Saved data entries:
####

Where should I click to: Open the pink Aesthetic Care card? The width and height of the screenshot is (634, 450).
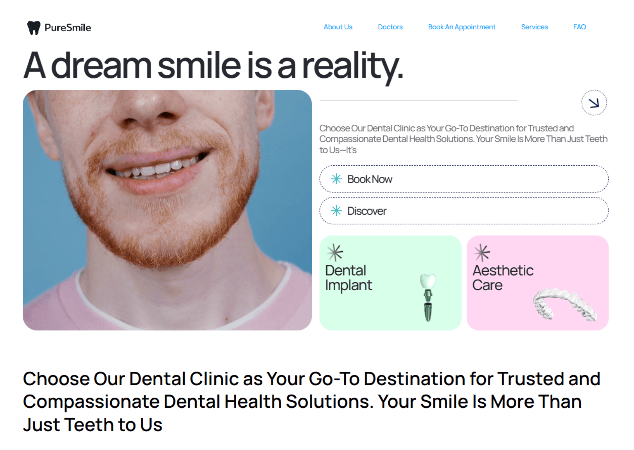pos(537,283)
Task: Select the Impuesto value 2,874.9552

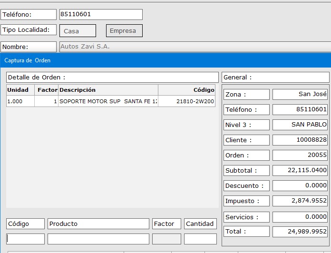Action: (300, 201)
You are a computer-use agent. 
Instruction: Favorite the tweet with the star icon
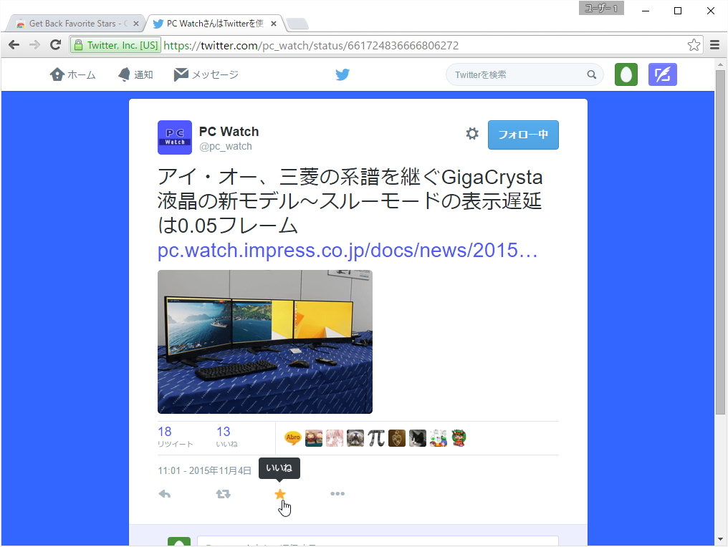coord(279,493)
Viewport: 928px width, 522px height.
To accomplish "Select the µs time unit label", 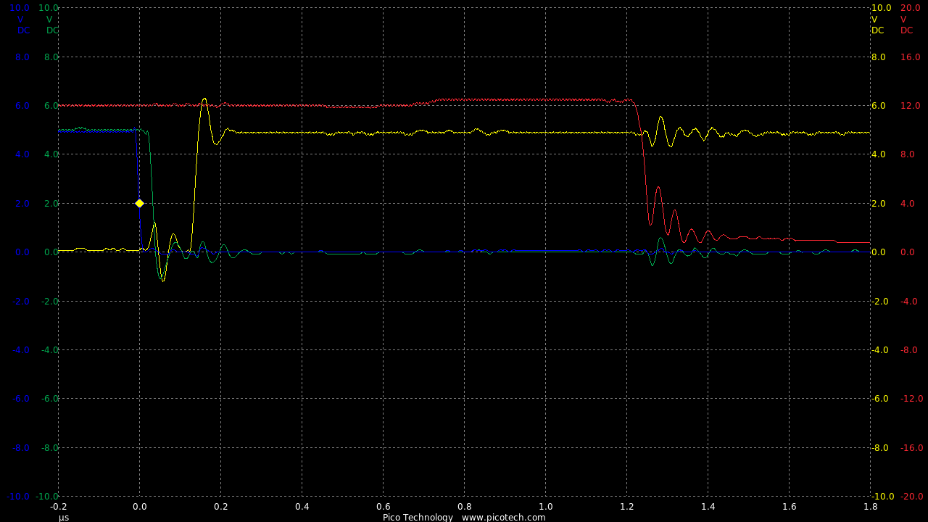I will click(64, 518).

####

#### Activity
Begin at the first line of the entries and end at the line containing "Viewport: 928px width, 522px height.": write out each line exactly, skipping pictures.

#### Answer box
Where should I click to: Open the pink Aesthetic Care card? The width and height of the screenshot is (634, 450).
pos(537,283)
Task: Select the Impuesto value 2,874.9552

Action: (300, 201)
You are a computer-use agent. 
Instruction: Favorite the tweet with the star icon
coord(279,493)
Viewport: 928px width, 522px height.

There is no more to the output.